It’s a big, hairy deal… to me, anyway.

This is what my hair currently looks like:

'Scuze me, David Cassidy. I seem to have stolen your hair.

Was it my intent to grow my hair out like a 70’s pop icon? No, it was not.
Do I want a “shag”? No, I do not. Am I happy about this? No, I am not.

This is what I’d like my hair to look like:

'Scuze me, Meg Ryan. May I steal your hair?

I don’t need the blonde part or the dark roots, but I would like to replicate this hairstyle, if that’s not asking too much. I wouldn’t mind having her figure, either. Early Meg Ryan was pretty hot.

Here’s my problem in a nutshell:

1. It’s been at least 2 months since my last haircut.

2. It was not my intention to wait 2 months between haircuts.

3. My hairdresser seems to be missing-in-action.

4. When I call my salon and they do set an appointment, she cancels.

5. 95% of the time, when I call they say she’s out sick or not coming in.

6. If she has quit or moved to a new salon, they should just tell me.

7. I’m way too nervous to try someone else out of the blue.
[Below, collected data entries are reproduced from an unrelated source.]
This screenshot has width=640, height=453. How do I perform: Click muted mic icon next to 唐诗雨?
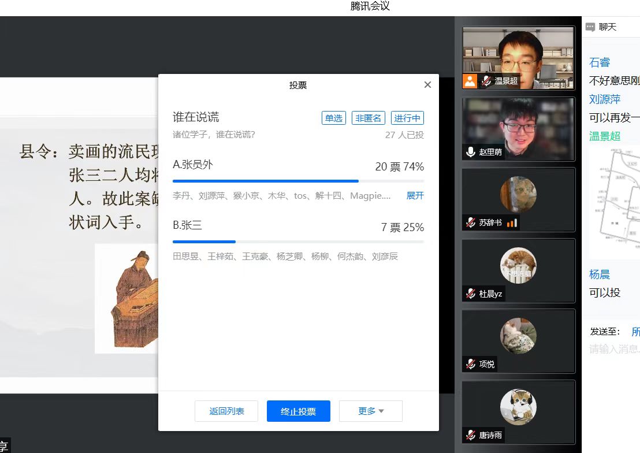click(x=471, y=435)
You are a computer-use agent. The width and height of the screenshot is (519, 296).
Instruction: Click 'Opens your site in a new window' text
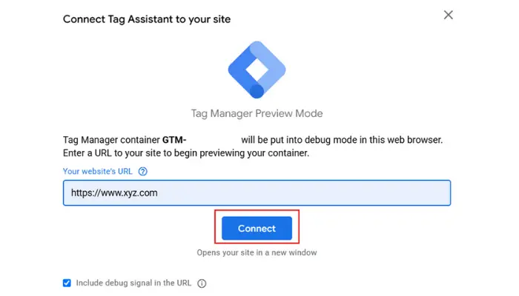[x=257, y=252]
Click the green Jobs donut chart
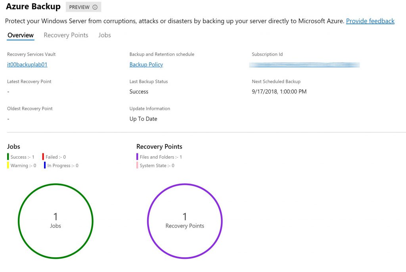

8. I should just suck it up and try someone new.

9. Is anyone else wondering why it costs $75 to cut short hair?

10. I’m starting to look like 1970’s-era David Cassidy.

PS – Yes, he was hot… but I don’t want to look like him.

PPS – Does anyone have a Flowbee I can borrow?

PPPS – To Marci the Hairdresser: If you’re wanted by authorities, please turn yourself in. They will go much easier on you than I will if I find you first.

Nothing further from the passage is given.